WHAT TO PRODUCE:
Return every one of these entries line for line, changing nothing.

::: INPUT ROWS :::

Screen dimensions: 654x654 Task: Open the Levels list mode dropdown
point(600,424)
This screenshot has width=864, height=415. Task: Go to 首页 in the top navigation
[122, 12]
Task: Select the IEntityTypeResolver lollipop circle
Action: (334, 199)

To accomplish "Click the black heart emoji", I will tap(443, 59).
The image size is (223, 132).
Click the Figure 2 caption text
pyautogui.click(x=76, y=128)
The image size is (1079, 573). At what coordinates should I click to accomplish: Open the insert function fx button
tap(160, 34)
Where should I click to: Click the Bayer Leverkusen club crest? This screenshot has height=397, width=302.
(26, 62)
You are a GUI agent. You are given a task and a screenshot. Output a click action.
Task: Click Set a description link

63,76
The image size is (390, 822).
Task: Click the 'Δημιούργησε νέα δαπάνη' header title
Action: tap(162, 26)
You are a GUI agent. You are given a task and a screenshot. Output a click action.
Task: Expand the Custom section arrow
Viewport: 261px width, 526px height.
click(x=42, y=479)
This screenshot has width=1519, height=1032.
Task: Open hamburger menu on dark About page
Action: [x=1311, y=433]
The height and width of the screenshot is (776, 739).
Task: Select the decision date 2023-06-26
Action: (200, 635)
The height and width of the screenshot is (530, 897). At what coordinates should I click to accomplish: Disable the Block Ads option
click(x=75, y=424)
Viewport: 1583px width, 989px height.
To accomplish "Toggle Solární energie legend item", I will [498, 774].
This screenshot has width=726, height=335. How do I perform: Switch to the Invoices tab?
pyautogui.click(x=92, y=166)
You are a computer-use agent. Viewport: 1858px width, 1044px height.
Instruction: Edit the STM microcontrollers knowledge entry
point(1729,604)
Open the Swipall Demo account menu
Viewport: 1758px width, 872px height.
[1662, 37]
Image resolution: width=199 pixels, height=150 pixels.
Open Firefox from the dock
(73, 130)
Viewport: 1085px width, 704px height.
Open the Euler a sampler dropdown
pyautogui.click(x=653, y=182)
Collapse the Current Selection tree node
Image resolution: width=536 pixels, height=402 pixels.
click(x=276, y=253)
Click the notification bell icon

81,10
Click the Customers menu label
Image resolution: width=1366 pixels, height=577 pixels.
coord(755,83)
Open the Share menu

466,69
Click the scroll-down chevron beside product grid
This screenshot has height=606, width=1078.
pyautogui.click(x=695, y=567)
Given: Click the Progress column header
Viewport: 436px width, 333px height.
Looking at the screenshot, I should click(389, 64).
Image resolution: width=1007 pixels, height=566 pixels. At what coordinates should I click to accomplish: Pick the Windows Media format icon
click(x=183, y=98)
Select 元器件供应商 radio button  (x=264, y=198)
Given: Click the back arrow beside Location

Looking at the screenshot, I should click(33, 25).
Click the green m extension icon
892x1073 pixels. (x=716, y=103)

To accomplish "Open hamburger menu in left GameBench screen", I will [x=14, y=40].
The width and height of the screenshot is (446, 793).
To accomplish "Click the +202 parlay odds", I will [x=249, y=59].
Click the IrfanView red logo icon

:::

ANSWER:
Screen dimensions: 654x654 Task: Open the Levels list mode dropdown
point(600,424)
This screenshot has width=864, height=415. Task: Go to 首页 in the top navigation
[122, 12]
Task: Select the IEntityTypeResolver lollipop circle
Action: (334, 199)

To accomplish "Click the black heart emoji", I will tap(443, 59).
The image size is (223, 132).
Click the Figure 2 caption text
pyautogui.click(x=76, y=128)
The image size is (1079, 573). At what coordinates should I click to accomplish: Open the insert function fx button
tap(160, 34)
Where should I click to: Click the Bayer Leverkusen club crest? This screenshot has height=397, width=302.
(26, 62)
You are a GUI agent. You are given a task and a screenshot. Output a click action.
Task: Click Set a description link

63,76
The image size is (390, 822).
Task: Click the 'Δημιούργησε νέα δαπάνη' header title
Action: tap(162, 26)
You are a GUI agent. You are given a task and a screenshot. Output a click action.
Task: Expand the Custom section arrow
Viewport: 261px width, 526px height.
click(x=42, y=479)
This screenshot has width=1519, height=1032.
Task: Open hamburger menu on dark About page
Action: [x=1311, y=433]
The height and width of the screenshot is (776, 739).
Task: Select the decision date 2023-06-26
Action: (200, 635)
The height and width of the screenshot is (530, 897). At what coordinates should I click to accomplish: Disable the Block Ads option
click(x=75, y=424)
Viewport: 1583px width, 989px height.
To accomplish "Toggle Solární energie legend item", I will [498, 774].
This screenshot has width=726, height=335. How do I perform: Switch to the Invoices tab?
pyautogui.click(x=92, y=166)
You are a computer-use agent. Viewport: 1858px width, 1044px height.
Instruction: Edit the STM microcontrollers knowledge entry
point(1729,604)
Open the Swipall Demo account menu
Viewport: 1758px width, 872px height.
[1662, 37]
Image resolution: width=199 pixels, height=150 pixels.
Open Firefox from the dock
(73, 130)
Viewport: 1085px width, 704px height.
Open the Euler a sampler dropdown
pyautogui.click(x=653, y=182)
Collapse the Current Selection tree node
Image resolution: width=536 pixels, height=402 pixels.
click(x=276, y=253)
Click the notification bell icon

81,10
Click the Customers menu label
Image resolution: width=1366 pixels, height=577 pixels.
coord(755,83)
Open the Share menu

466,69
Click the scroll-down chevron beside product grid
This screenshot has height=606, width=1078.
pyautogui.click(x=695, y=567)
Given: Click the Progress column header
Viewport: 436px width, 333px height.
Looking at the screenshot, I should click(389, 64).
Image resolution: width=1007 pixels, height=566 pixels. At what coordinates should I click to accomplish: Pick the Windows Media format icon
click(x=183, y=98)
Select 元器件供应商 radio button  (x=264, y=198)
Given: Click the back arrow beside Location

Looking at the screenshot, I should click(33, 25).
Click the green m extension icon
892x1073 pixels. (x=716, y=103)

To accomplish "Open hamburger menu in left GameBench screen", I will [x=14, y=40].
The width and height of the screenshot is (446, 793).
To accomplish "Click the +202 parlay odds", I will [x=249, y=59].
Click the IrfanView red logo icon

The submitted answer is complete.